* **Data provided**
....
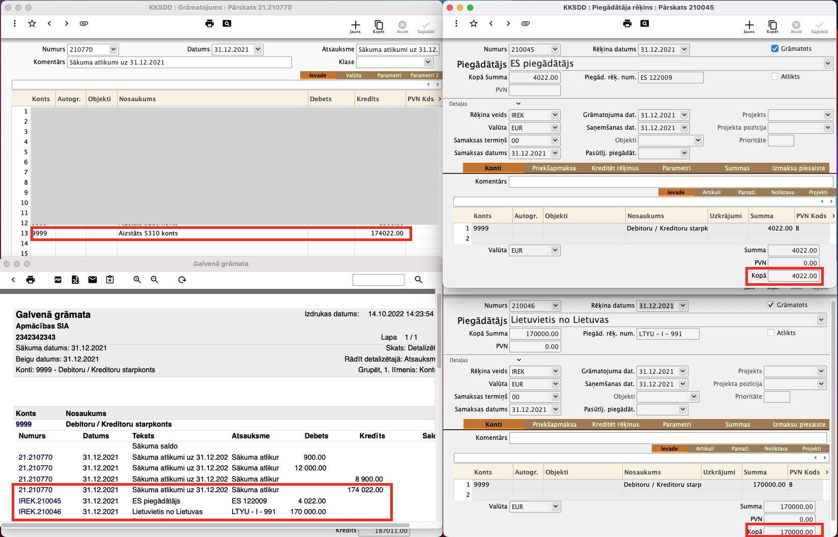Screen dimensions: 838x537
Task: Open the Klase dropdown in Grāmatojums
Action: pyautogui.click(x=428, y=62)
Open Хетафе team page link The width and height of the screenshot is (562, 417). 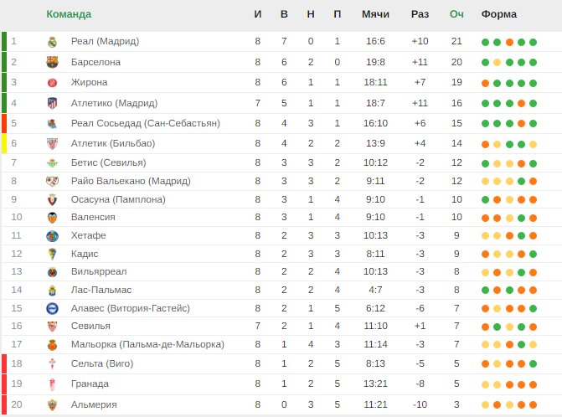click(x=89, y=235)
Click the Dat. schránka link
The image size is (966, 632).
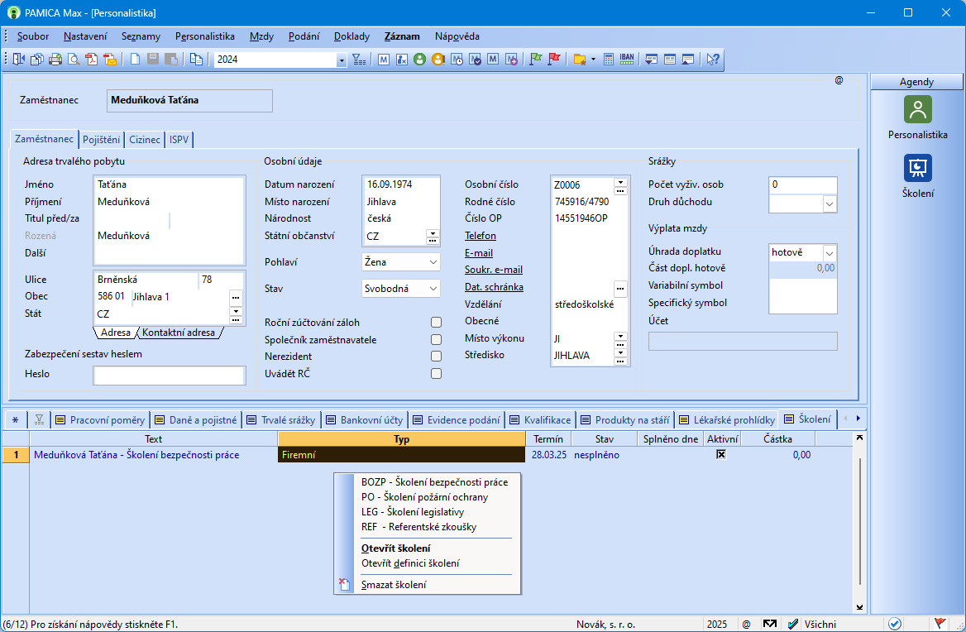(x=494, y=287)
....
* **What you will do**
Take the line that contains "Click the Dat. schránka link" and every line after it up to the end of the records above, and restate them exactly, without the pictures.

* **Solution**
Click the Dat. schránka link
The image size is (966, 632).
(x=494, y=287)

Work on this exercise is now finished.